Different operating systems support different file systems, the best way to think of file systems there are simply different ways to organizing and storing files on a hard drive, flash drive or any other storage device. A file system provides a way of separating the data on the drive into individual pieces.
In essence, your operating system needs to understand the file system in order to be able to display the contents of the file, open it and save it. Different file system have varying performance speeds, some have additional security features and some work in larger or even smaller storage capacity compared to others.
Don’t be confused as a file system isn’t the same as partition, which is simply a large chunk of storage space.

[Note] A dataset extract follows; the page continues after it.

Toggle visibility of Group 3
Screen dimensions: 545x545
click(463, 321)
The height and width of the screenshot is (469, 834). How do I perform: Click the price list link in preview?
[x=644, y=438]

A file system within a partition specifies how files are laid out in that chunk of storage space, organized, indexed and how metadata is associated with them.
In this blog, we’ll compare and contrast 3 common file systems (FAT32 vs NTFS vs EXFAT)
FAT32 File System
- Stands for File Allocation Table
- An Older Windows File System
- Primarily used for Smaller Storage Devices such as USB Thumb Drives
- Compatible for digital cameras and gaming consoles (Any devices with USB Port)
- Limited File Size (4GB) and Partition Size (Up to 16GB only)
- Both Windows & Linux OS fully support this type of File System
NTFS File System
- Newer Version of Windows use this File System (Windows XP Beyond)
- Most 1TB Portable HDD come formatted as NTFS
- Inexhaustible Limits in File and Partition Size
- Maintains a Journal, a data structure which keeps of any potential modifications and is used to recover the file system in the event of a corruption.
- Limited Cross Platform Usage as this file system is primarily compatible with Windows OS. MacOS only support Read-Only for NTFS Formatted Drive and only few Linux variants is able to support Write for NTFS Formatted Drive
EXFAT File System
- File System Most Commonly Found in Digital Cameras
- Operates as fusion of FAT32 and NTFS File System by providing unlimited file and partition size
- Lightweight compared to NTFS and Able to Support File Sizes as big as 4GB
- Doesn’t Contain as many features in contrast to NTFS
- Microsoft restricts the usage of the file system by license obligation
- In Terms of Compatibility, full read/write support is provided for Windows, Mac & Linux OS
HFS+ File System
- File System Most Commonly seen formatted in Mac Internal Partitions
- This is a required file system to use an external hard drive with the Time Machine Capsule in order to allow file system attributes to be regular backed up.
- Read/Write Support is primarily for Mac, there will be issues reading/writing drives under other platforms.